A princípio chegou a causar pânico em algumas pessoas menos esclarecidas. Os mais cultos achavam que era disco voador ou alguma experiência com invento de novos aviões.
Outros ignoravam tal fato, e os mais incultos pensavam ser castigo, era o fim do mundo. O povo só quer saber de luxo e riqueza, esquece de Deus, por isso o mundo iria se acabar. No final do dia, a notícia verdadeira dava conta de que aqueles sinais eram fumaça de três aviões a jato, que sobrevoaram os céus de Campo Maior.
Pras bandas da Caatinga do Brasão, a notícia foi diferente. Apareceu um falso profeta e no meio da comunidade anunciou que aqueles sinais no céu, eram o fim do mundo: Olha gente, dizia ele, olha ali, e apontava para cima, olha os sinais que vêm do céu. É o fim dos tempos, primeiro foi com água, o dilúvio tão anunciado por Noé, que o povo não acreditou e terminaram morrendo afogado, agora vai se acabar é com fogo mesmo, para queimar as almas destes macumbeiros, ateus e amancebados que não querem saber de Deus, pois o fumaceiro tá tomando todo o Céu e é sinal que a grande fogueira já teve início no pé da cerca do mundo e está se alastrando cada vez mais. Frei Vidal já dizia em suas profecias que o fim do mundo estava próximo, por isso é bom se arrependerem dos pecados e entregar a alma a Deus, porque o fim taí, pra todo mundo ver. Aconselhou a irem para suas casas e fazer muitas orações. Houve muito choro, clamor e despedidas, e se recolheram em suas casas, para rezar e morrer deitados, antes se arrependerem e pedirem perdão ao companheiro ou companheira.
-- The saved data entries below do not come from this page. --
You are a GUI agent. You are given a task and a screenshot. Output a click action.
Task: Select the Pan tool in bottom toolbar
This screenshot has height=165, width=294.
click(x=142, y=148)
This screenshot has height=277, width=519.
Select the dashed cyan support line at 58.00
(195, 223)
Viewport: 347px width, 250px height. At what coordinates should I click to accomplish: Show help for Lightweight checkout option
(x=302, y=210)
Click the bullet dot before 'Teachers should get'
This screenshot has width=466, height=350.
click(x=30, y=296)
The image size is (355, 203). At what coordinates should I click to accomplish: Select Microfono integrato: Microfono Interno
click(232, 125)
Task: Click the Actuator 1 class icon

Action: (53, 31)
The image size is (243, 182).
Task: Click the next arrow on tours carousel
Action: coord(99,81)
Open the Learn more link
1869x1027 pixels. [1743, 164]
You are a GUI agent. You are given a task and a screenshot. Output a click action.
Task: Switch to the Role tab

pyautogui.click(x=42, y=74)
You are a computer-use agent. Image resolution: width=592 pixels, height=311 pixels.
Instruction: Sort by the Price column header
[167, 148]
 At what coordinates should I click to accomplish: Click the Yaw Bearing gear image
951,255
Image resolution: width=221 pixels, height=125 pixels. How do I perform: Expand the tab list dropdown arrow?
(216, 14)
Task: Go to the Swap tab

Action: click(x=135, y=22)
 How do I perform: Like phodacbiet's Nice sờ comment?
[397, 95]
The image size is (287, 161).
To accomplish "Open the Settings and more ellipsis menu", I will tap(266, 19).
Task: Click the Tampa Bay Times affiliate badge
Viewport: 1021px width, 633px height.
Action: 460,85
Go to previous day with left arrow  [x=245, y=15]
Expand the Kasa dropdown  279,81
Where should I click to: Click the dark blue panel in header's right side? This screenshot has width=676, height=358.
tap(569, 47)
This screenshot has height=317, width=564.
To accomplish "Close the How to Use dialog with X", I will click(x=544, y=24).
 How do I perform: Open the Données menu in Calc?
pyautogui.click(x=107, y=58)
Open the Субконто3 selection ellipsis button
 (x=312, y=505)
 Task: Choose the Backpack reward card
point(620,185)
– Gonçalo, meu véi, me perdoa, eu te fui falsa três vezes. Três vezes? Pra bem dizer só duas vezes, porque a última foi quando você foi a cidade e um caçador focou a lanterna nas moitas próximo onde estávamos e para não sermos descobertos, corremos com as roupas na mão. Não deu tempo de vestir e, para desgraça minha, bati com a cabeça numa casa de marimbondo de chapéu, chega fiquei toda empolada.
– Bem feito, disse ele.
– Ô home, deixa de ser perverso, como é que tu me deseias tanto mal?
– Bem, e as outras duas vezes?
Foi de dia, no caminho da roça, quando fui apanhar feijão, ali naquelas moitas de crioli, onde tu matou aquela raposa, que fica perto daquele pé de Sambaíba. Mermo tu só tinha tempo para cuidar de roça, esperar veado e botar a vara n’água com anzol para pegar peixe.
– E quem é ele ou eles?
-Eles não, respondeu ela, foi somente o Toinho Rabo de Couro.
– O Toinho Rabo de Couro?
– Sim, ele mesmo, pois não é que ele me preciguia que nem gavião fumaça precegue pomba-rola e, cuma a came é fraca, aí deu no que deu, mais não tirou tampo não, tá mermo do mermo jeito, e no fundo eu gosto mermo é de você. Bem, eu já disse todos os meus pecados e estou arrependida e só falta você me perdoar, para no juízo final estarmos em paz e conseguir um lugarzinho no céu para fazer nossa eterna morada. Perdoe enquanto é tempo, anda home responde… Tá perduado? Taaaaaaa!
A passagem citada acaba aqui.